Design, synthesis, in vitro and in silico investigation of aldose reductase inhibitory effects of new thiazole-based compounds

Abstract

Aldose reductase (AR) catalyzes the NADPH-dependent reduction of glucose to sorbitol in the polyol pathway, which plays an important role in the development of diabetic complications including cataract, retinopathy, nephropathy, and neuropathy. AR has been considered as an important target to heal these long-term diabetic complications and for this reason the development of new AR inhibitors is an important approach in modern medicinal chemistry. In the current study, new 4-aryl-2-[2-((3,4-dihydro-2H-1,5-benzodioxepine-7-yl)methylene)hydrazinyl]thiazole derivatives (1-12) were synthesized and screened for their inhibitory effects on AR which was purified by diverse chromatographic methods with a yield of 1.40% and a specific activity of 2.00 EU/mg.
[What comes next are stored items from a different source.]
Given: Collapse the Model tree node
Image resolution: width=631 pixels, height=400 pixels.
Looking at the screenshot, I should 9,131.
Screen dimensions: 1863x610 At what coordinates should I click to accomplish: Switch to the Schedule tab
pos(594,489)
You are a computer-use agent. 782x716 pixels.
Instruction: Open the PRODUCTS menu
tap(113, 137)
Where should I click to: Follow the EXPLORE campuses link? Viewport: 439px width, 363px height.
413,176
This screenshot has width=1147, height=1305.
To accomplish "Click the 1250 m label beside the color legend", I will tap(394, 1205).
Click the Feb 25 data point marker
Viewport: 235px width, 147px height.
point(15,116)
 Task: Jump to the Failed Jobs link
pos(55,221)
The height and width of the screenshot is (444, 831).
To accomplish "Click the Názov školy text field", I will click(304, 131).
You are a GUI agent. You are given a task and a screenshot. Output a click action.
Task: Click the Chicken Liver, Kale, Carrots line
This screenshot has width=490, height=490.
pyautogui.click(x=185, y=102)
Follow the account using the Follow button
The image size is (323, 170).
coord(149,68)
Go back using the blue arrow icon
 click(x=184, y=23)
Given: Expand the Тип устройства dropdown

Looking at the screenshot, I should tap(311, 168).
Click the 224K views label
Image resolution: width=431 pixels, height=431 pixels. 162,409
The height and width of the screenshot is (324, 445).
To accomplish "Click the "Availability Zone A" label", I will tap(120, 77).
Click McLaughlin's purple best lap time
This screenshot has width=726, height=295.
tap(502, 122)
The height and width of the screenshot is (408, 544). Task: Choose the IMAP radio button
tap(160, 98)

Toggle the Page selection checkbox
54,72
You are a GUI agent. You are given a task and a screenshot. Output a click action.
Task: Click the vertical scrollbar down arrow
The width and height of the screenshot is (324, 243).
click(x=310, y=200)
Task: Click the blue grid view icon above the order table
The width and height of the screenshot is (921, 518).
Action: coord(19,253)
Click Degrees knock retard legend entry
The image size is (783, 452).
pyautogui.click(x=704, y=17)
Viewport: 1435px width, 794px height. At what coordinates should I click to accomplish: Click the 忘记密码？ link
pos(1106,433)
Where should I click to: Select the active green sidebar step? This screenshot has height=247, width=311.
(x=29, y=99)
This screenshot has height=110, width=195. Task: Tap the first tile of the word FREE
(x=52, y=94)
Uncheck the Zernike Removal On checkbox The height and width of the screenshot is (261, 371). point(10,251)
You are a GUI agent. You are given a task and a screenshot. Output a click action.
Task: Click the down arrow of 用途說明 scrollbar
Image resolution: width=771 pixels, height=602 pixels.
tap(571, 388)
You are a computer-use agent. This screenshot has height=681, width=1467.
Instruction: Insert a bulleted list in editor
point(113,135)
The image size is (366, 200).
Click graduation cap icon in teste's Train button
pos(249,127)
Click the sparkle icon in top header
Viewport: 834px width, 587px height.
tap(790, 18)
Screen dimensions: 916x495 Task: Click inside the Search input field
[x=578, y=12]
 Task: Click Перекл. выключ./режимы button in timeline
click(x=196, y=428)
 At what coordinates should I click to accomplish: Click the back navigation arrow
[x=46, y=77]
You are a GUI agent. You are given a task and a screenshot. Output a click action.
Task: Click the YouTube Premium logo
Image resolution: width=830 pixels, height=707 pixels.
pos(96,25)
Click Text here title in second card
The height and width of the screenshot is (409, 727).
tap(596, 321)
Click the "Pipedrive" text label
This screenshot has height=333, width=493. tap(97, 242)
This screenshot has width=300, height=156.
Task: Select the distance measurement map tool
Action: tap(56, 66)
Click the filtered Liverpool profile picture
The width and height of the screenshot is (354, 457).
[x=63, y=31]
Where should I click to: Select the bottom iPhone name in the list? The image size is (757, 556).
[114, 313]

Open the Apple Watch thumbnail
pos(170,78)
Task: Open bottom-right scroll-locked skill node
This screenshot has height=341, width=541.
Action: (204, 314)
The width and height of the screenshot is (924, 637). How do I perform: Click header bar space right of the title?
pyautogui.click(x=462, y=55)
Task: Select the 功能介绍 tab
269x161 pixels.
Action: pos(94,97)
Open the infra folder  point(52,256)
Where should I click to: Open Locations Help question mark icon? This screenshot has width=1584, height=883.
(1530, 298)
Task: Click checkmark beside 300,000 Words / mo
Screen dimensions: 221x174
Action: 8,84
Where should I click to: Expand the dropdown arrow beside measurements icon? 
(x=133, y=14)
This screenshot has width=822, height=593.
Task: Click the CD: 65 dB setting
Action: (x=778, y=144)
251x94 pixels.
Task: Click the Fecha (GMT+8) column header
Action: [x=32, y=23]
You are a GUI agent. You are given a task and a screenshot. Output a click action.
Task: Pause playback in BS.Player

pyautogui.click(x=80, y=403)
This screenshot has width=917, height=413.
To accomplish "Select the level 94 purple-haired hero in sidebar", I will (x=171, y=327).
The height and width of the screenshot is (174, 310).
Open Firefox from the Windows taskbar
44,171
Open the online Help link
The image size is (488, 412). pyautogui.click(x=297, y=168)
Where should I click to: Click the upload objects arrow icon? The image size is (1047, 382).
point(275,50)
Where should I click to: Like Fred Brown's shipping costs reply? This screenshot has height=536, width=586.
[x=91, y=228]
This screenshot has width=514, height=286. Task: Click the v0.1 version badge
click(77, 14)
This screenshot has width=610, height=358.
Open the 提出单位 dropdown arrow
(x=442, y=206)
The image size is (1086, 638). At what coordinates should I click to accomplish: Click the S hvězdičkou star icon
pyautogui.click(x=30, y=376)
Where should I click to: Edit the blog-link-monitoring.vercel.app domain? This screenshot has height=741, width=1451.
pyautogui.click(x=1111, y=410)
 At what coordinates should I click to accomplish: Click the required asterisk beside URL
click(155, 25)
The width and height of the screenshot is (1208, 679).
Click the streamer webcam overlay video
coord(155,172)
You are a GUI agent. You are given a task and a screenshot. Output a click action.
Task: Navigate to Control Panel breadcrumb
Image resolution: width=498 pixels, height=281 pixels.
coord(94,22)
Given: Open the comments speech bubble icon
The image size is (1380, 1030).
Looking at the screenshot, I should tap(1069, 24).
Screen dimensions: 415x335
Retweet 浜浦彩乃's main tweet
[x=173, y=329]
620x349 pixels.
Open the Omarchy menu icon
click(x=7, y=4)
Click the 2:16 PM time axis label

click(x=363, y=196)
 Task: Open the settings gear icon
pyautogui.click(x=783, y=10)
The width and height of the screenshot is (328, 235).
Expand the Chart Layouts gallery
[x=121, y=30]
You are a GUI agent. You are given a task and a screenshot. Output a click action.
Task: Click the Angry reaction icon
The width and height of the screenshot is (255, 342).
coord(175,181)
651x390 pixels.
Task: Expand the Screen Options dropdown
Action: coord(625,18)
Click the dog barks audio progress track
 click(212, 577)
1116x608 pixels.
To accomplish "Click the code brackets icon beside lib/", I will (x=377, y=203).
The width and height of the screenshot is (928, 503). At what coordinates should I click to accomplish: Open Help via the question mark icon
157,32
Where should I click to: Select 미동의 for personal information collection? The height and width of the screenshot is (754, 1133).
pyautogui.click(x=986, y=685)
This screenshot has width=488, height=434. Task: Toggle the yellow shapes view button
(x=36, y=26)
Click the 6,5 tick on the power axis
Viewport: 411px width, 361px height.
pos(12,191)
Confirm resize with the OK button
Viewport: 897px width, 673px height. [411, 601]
All compounds were determined as promising AR inhibitors with the Ki values in the range of 0.018 +/- 0.005 mu M-3.746 +/- 1.321 mu M compared to the quercetin (Ki = 7.025 +/- 1.780 mu M). In particular, 4(4-cyanophenyl)-2-[2-((3,4-dihydro-2H-1,5-benzodioxepin-7-yl)methylene)hydrazinyl]thiazole (3) was detected as the most potential AR inhibitor in this series with the Ki value of 0.018 +/- 0.005 mu M and the compound showed competitive AR inhibition. The cytotoxic effects of compounds 1-12 were investigated on L929 mouse fibroblast (healthy) cells using MTT assay and all these compounds were defined as non-cytotoxic agents against L929 cells. Molecular docking studies, which were employed to determine the affinity of compounds 1-12 into the active site of AR, highlighted that the thiazole scaffold of all these compounds presented pi-pi stacking interactions with Trp20 and Phe122. According to both in vitro and in silico assays, these potential AR inhibitors may have great importance in the prevention of diabetic microvascular conditions.